The Alleged Theft of Corporate Trade Secrets
Surrounding Mobile Payments
by Ruby Maa, Anand Natu, Dr. Rohit Chatterjee, Solomon Sia and Jeff Marowits
When Amdocs, a leading provider of software and services to communications and media companies, stopped working with Vesta, a fraud and payments solutions company for online commerce and telecom, it sparked a case alleging misappropriation of trade secrets by its former partner (Vesta Corporation v. Amdocs Management Limited et al T.C. Docket No. 3:2014cv0114). This project would focus on working with industry-leading experts to assess where true innovation was happening in the payment solutions software industry, as well as an insider’s view of how large mobile companies decide on their IT solutions.
Carnegie Mellon University professor, Michael Shamos and mobile payments industry expert, Christopher Bierbaum were a part of the Keystone’s team of technical and industry experts retained by Amdocs to analyze the trade secrets and determine their potential impact in a vendor selection process.

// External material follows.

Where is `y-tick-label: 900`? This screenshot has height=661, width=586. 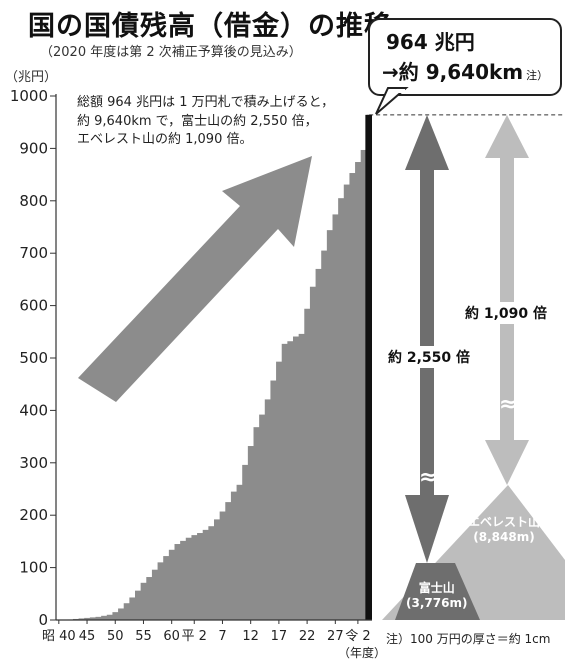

Dr. Shamos, who has been engaged as a technical expert in over 230 computer cases, conducted a technical trade secret analysis by running a series of code analyses and prior art analyses to trace the origin of the alleged trade secrets. He ultimately concluded that the technical trade secrets alleged by Vesta in the case did not constitute as trade secrets.
Dr. Shamos’ findings were corroborated by Mr. Bierbaum, who has over 15 years of experience in the mobile payments industry. Mr. Bierbaum’s analysis involved building a vendor scorecard for mobile payment vendors and assessing vendors against the scorecard to determine likelihood of winning a mobile operator’s business. The scorecard analysis drew upon his experience of evaluating numerous mobile payment vendors while at Sprint and Softcard (a collaboration between AT&T, Verizon, Sprint, and T-Mobile). Ultimately, Mr. Bierbaum concluded that Vesta’s alleged trade secrets had no material impact on a mobile operator’s selection of a mobile payments vendor.
The case was ultimately settled in November 2018. Keystone’s work highlighted the firm’s ability to provide technical expertise in conjunction with the A-list of experts.